The Bullying Pulpit

This past Monday the President of Iran, Mahmoud Ahmadinejad, spoke at Columbia University. There was much opposition to the invitation --and a great deal of protest. The latter is a way of life in America, an example of our freedom to speak (even if what we sometimes say is rather silly or asinine).
Columbia President Lee Bollinger -- perhaps feeling some heat for issuing the invitation -- chose to introduce his guest in the rudest of ways. In many ways he showed America at its worst -- as the bully we can often be. The Iranian President -- whose own power is limited -- showed himself to be out of touch (no gays in Iran?) and more. But as he himself noted, if one is invited to speak in Iran (that is of course a big if) one is treated with some respect. Americans seem not to understand the idea of honor/shame which is very prevalent in many cultures -- including most Islamic cultures.
The LA Times has offered to op-ed pieces the past two days that address this.
First, today, William Alexander, writes about "bad intros." He notes that they can be common place, so much so that Mark Twain chose to do his own. And so he writes:

There are rules for introducers as well, of course, and Bollinger broke several. The first, inviolate rule is: Never upstage the speaker. The introducer's role is that of catalyst, not newsmaker. The second rule, until Monday thought so obvious that it goes without saying, is: Don't insult the speaker. Bollinger's introduction was akin to pulling the welcome mat out from under his invited
guest. While he was standing on it. And the neighbors were watching.

What the world saw and heard wasn't Ahmadinejad's rambling tirade, they saw and heard a boorish American bully shaming his guest.
Rosa Brooks wrote a piece on Friday about the "Bollinger/Ahmadinejad Farce." She hits Bollinger for his so called "courage" at humiliating his guest during his intro.

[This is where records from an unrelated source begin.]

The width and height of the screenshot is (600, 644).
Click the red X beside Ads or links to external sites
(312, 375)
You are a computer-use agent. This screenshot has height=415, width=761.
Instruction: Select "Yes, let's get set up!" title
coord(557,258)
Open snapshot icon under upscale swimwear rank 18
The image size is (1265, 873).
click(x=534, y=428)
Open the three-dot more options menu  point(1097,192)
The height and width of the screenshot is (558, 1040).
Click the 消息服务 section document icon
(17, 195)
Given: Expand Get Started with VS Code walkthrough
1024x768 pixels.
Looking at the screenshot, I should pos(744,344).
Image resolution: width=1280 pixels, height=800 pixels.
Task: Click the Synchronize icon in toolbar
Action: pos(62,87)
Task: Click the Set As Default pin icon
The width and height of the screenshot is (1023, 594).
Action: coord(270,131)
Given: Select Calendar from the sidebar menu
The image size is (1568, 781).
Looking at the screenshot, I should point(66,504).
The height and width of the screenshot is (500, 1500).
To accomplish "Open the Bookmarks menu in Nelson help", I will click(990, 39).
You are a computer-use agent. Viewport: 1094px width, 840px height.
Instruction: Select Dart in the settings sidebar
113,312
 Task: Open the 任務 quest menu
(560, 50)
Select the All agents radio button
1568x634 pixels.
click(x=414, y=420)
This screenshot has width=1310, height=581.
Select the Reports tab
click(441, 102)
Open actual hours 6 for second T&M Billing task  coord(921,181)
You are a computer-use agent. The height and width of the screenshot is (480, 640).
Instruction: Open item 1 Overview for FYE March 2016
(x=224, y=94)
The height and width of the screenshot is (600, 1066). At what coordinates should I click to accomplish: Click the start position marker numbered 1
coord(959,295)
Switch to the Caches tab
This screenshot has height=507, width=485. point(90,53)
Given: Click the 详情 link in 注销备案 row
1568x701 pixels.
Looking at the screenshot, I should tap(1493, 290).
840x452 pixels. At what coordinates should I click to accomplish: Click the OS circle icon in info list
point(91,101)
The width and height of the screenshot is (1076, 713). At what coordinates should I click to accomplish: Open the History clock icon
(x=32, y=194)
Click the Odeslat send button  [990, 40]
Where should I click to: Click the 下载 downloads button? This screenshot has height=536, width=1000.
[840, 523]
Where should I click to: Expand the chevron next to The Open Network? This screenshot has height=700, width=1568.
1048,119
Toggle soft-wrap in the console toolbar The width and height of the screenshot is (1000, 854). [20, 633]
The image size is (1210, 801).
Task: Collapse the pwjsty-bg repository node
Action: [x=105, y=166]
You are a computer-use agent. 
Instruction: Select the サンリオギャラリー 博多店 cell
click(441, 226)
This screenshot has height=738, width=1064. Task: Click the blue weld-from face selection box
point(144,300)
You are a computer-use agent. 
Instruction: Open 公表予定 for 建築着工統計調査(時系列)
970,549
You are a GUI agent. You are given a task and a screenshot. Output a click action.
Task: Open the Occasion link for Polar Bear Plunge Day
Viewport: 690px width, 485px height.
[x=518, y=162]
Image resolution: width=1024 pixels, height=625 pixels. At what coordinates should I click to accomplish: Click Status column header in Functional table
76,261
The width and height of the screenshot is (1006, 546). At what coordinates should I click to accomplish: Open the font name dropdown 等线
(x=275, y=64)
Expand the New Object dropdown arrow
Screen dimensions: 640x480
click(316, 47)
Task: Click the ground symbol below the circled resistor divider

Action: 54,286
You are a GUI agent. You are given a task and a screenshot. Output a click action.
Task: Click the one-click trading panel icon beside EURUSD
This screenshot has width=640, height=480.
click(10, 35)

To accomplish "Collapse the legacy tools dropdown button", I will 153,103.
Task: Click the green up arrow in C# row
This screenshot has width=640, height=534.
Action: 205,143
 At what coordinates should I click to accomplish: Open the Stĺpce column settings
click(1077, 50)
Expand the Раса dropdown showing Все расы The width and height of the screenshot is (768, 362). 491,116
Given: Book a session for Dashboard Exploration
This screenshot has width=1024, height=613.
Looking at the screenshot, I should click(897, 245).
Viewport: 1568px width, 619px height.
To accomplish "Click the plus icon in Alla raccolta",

In the course of the event the Iranian President cme off pretty well -- globally.

Ahmadinejad was playing to global public opinion, and though he lost some PR points for incoherence and general bizarreness of message ("In Iran, we don't have homosexuals"), he gained some for coming off as a bit more mature than his prissy, infantile host. ("In Iran, when you invite a guest, you respect them," Ahmadinejad observed dryly.)

Brooks writes that Bollinger would show more courage if he were to introduce President Bush in such a way and subject the President of our country to such stern questioning. Now that would be courage.

Or -- stay with me here -- if Bollinger had invited President Bush to Columbia and made those same unvarnished remarks to him, and Bush had toughed it out and struggled to answer half a dozen unfiltered, critical questions from an audience not made up of his handpicked supporters . . . . Well, that too would have been free speech at its best.

Unfortunately, that's not the kind of thing you're likely to see in America.

It's odd, because Bush -- like Ahmadinejad -- makes plenty of statements that, to paraphrase the eloquent Mr. Bollinger, could be characterized as ridiculous, provocative, uneducated and fanatical. (Take Bush's repeated suggestion of a link between Saddam Hussein and the 9/11 attacks, for instance.) And as in the case of Ahmadinejad, some of Bush's preposterous and belligerent statements contributed to the GOP's defeat in the last elections.

That's simply not the American way! We choose to speak to power only when its someone else's loony!